The probability of the construction units implementing high-level carbon monitoring and reporting programs is positively correlated with the income received through verification, the degree of public acceptance, the costs of low-level carbon monitoring and reporting programs, the costs of rent seeking, the loss of reputation caused by the adoption of low-level carbon-monitoring programs, and the degree of the power grid company rewards and punishments. Conversely, it is negatively related to the costs of implementing high-level carbon-monitoring programs.

 Inference 2.

As the probability of the power grid company implementing strict supervision increases or the probability of the carbon third-party-verification agencies rejecting rent seeking increases, the probability of construction units adopting high-level carbon monitoring and reporting programs will increase.
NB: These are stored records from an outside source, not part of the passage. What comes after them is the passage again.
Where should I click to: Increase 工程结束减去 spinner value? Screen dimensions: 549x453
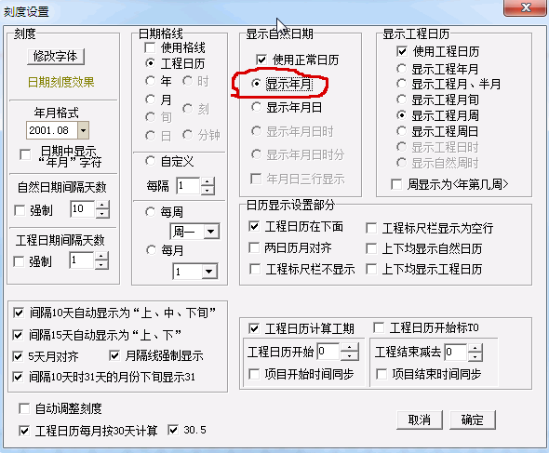(475, 348)
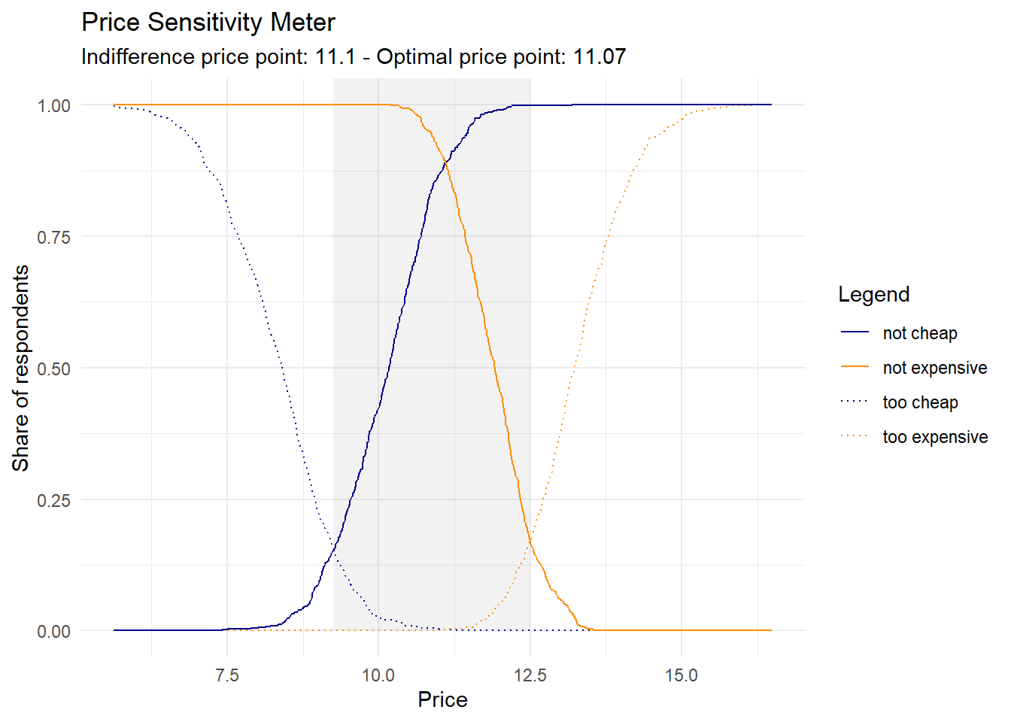Click the 12.5 tick label on the price axis
Image resolution: width=1011 pixels, height=722 pixels.
click(530, 675)
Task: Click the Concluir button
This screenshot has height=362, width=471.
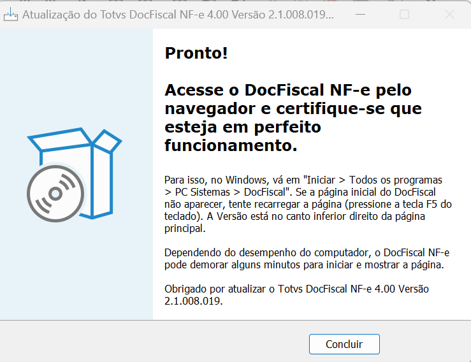Action: (x=344, y=344)
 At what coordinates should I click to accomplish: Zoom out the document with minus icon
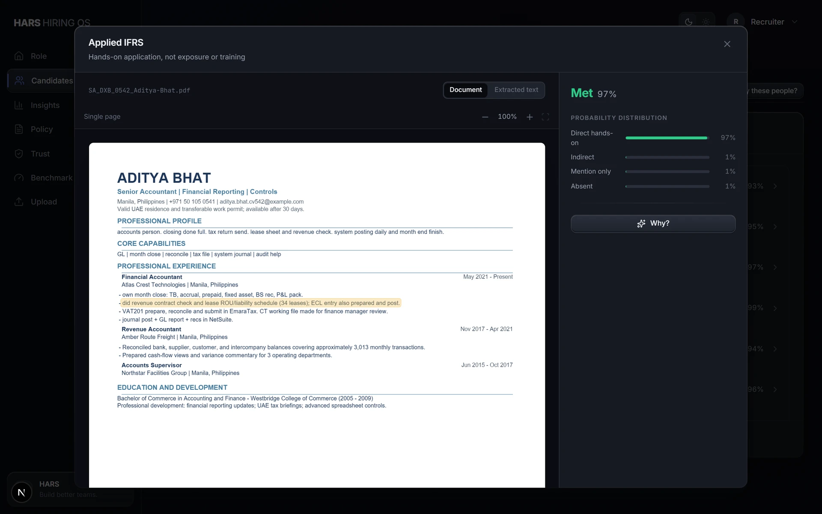(485, 117)
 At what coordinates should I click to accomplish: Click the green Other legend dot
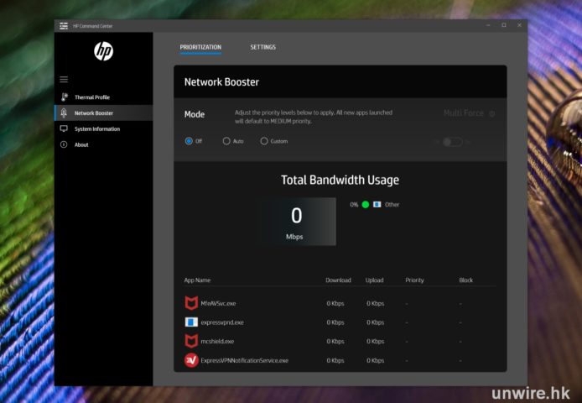(x=366, y=204)
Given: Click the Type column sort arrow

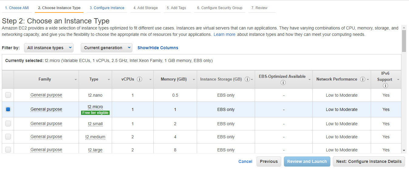Looking at the screenshot, I should pyautogui.click(x=109, y=80).
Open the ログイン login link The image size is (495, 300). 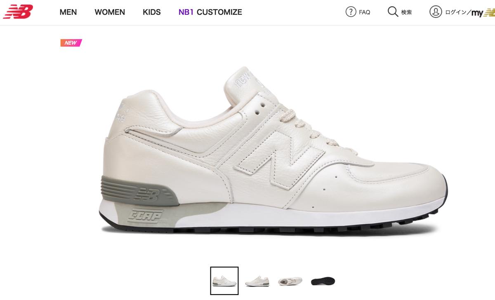(x=456, y=12)
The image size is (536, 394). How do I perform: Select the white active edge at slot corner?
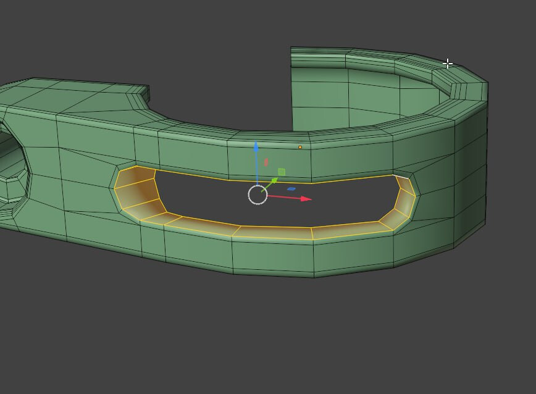pos(401,177)
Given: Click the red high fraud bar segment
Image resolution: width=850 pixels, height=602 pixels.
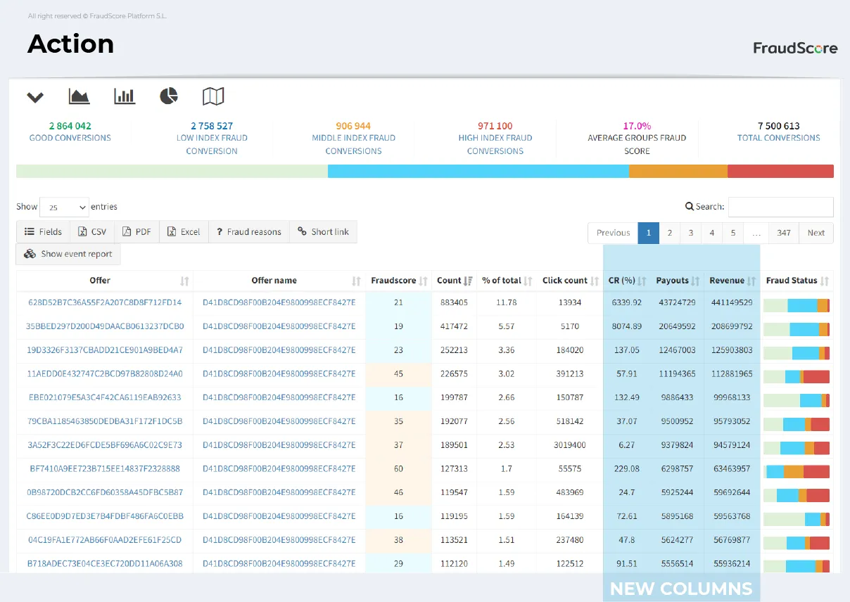Looking at the screenshot, I should click(x=780, y=172).
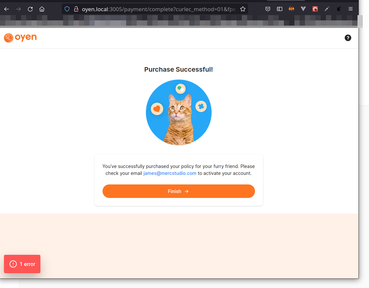The image size is (369, 288).
Task: View site security lock information
Action: (x=76, y=9)
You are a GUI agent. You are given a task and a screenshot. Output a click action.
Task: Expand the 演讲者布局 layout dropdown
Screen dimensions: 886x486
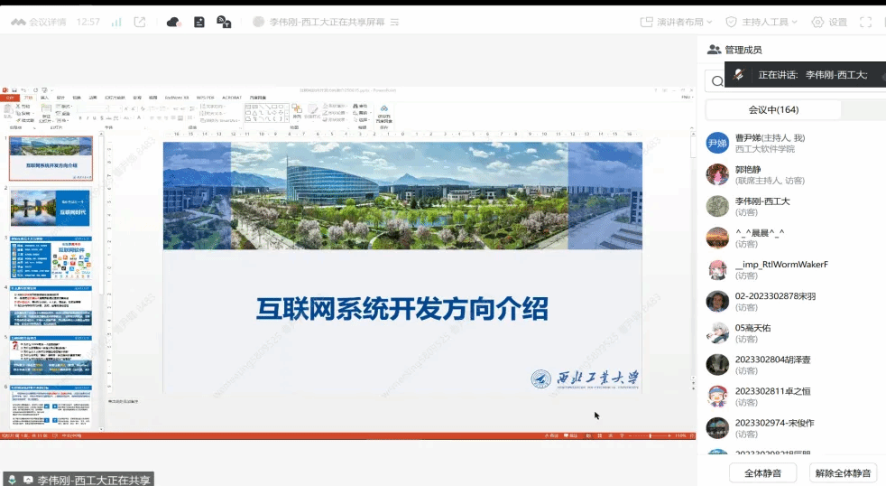(676, 22)
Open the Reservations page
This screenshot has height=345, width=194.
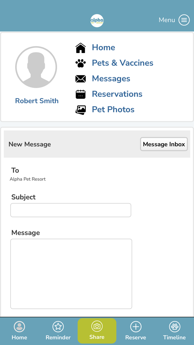pyautogui.click(x=117, y=94)
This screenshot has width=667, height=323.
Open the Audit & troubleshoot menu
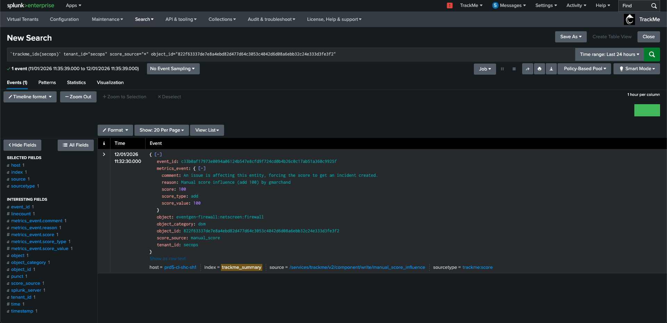point(271,19)
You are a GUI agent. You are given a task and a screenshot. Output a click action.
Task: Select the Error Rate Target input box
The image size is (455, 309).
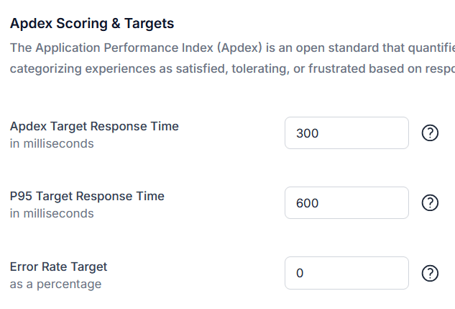pyautogui.click(x=346, y=273)
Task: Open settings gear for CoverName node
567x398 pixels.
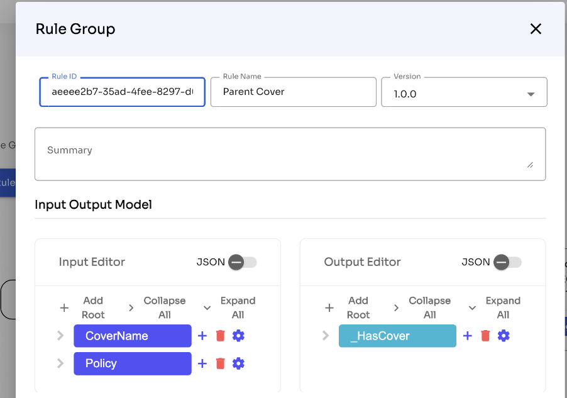Action: (238, 336)
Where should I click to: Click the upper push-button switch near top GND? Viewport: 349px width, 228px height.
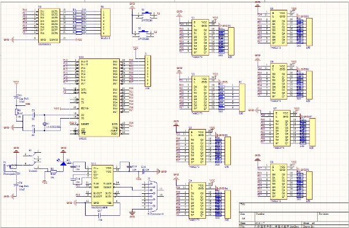point(145,14)
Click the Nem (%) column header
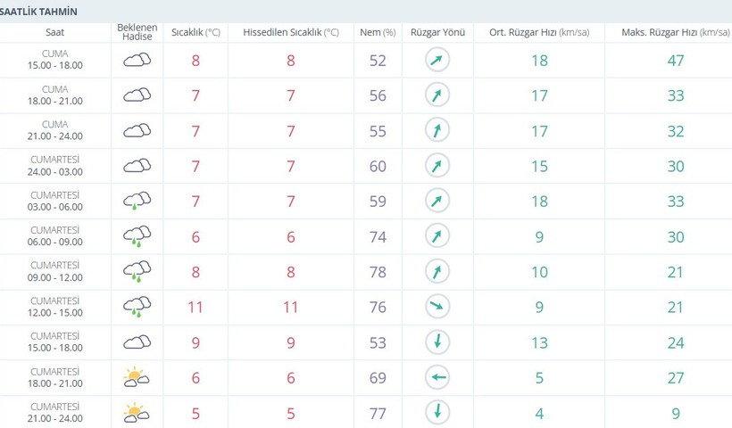This screenshot has width=732, height=428. (378, 33)
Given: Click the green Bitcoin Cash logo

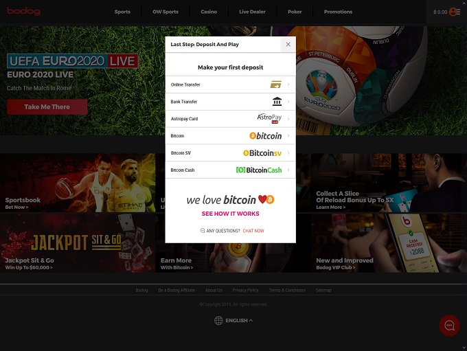Looking at the screenshot, I should click(259, 170).
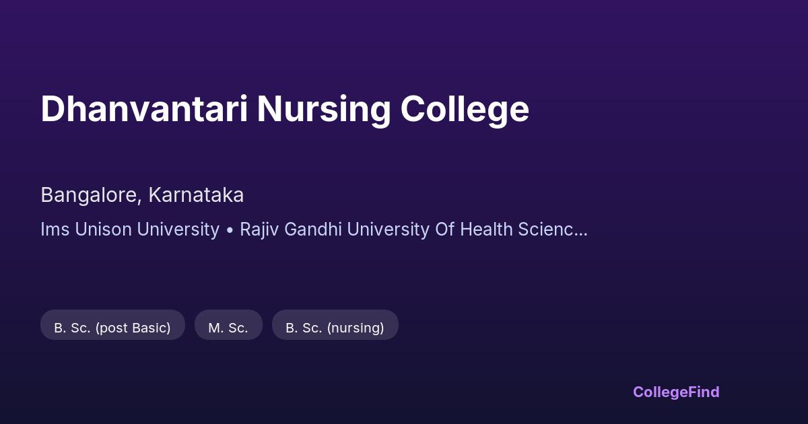Click the word Karnataka
Viewport: 808px width, 424px height.
(196, 195)
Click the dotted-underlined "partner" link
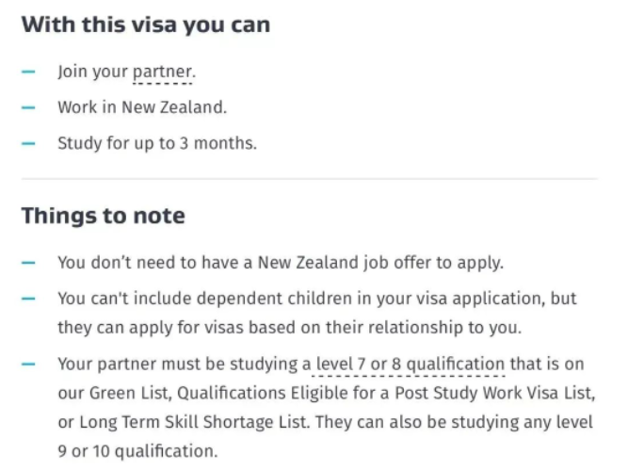The width and height of the screenshot is (628, 471). click(164, 72)
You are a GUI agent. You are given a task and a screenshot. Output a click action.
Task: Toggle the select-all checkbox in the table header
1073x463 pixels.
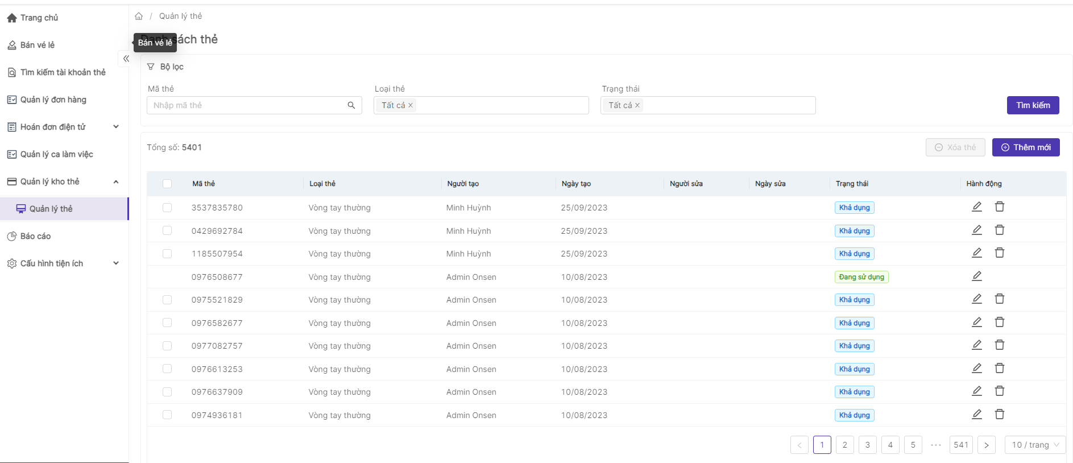coord(167,184)
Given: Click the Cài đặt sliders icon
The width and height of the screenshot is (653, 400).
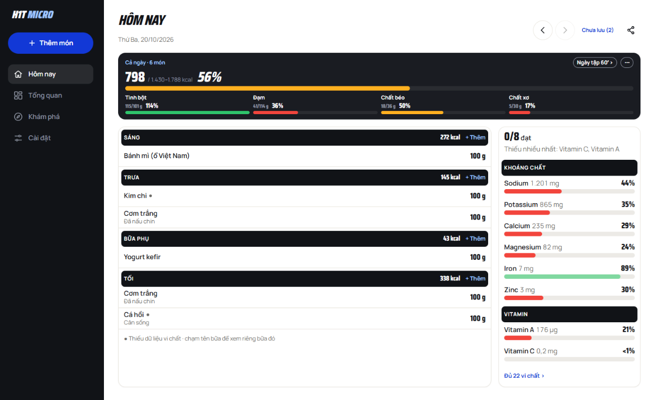Looking at the screenshot, I should [18, 138].
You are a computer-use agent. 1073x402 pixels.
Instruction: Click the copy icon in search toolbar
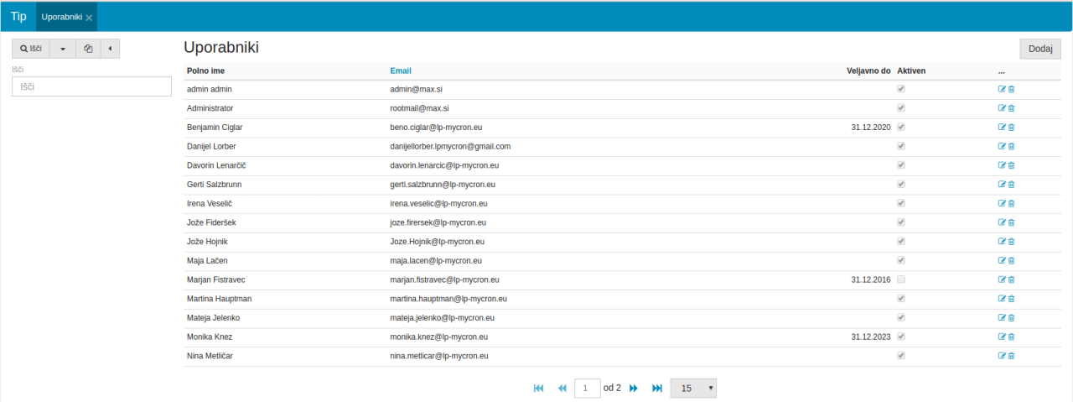click(x=88, y=49)
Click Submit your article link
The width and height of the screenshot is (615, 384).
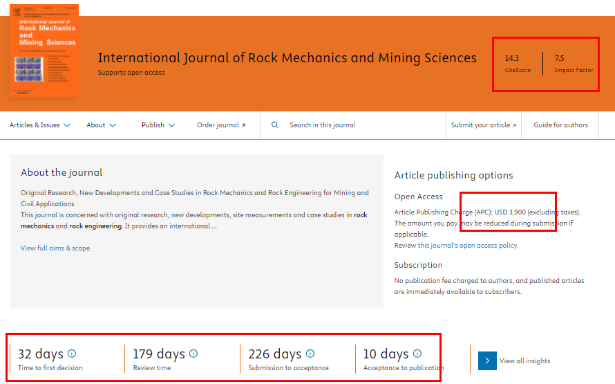pyautogui.click(x=484, y=125)
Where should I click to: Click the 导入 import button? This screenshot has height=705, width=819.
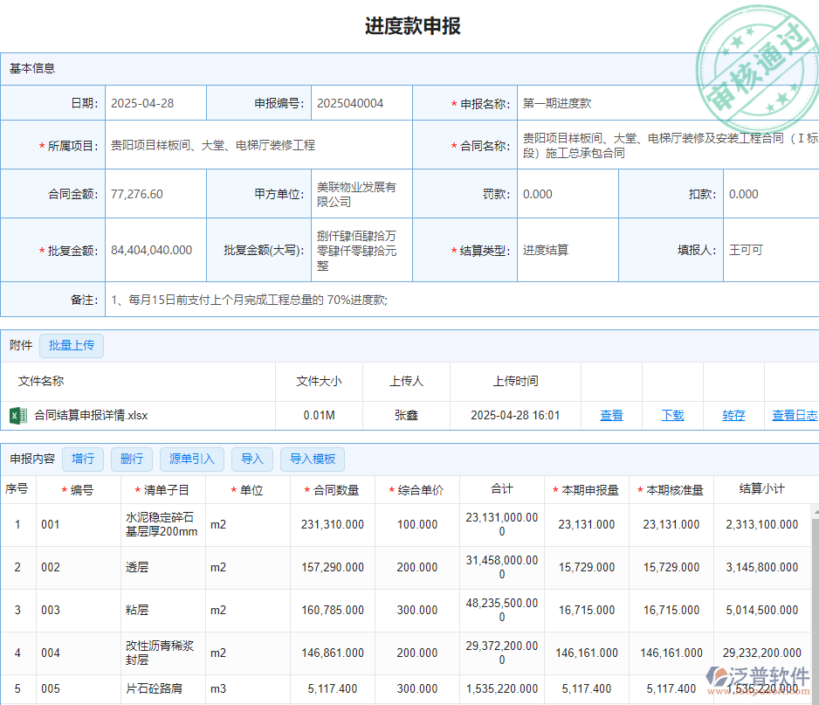tap(251, 460)
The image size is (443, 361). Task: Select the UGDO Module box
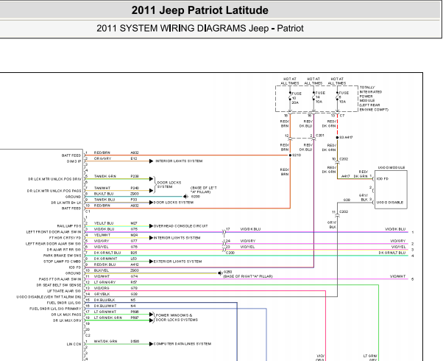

3.3.2. The Strategy Stability Analysis for Carbon-Emission Third-Party-Verification Agencies

Based on Figure 2, this paper calculates the expected benefits of the carbon-emission third-party-verification agencies for standardized or irregularity verification, denoted respectively as $E_y$ and $E_{1 - y}$. The average expected benefits are denoted as $\overline{E_y}$.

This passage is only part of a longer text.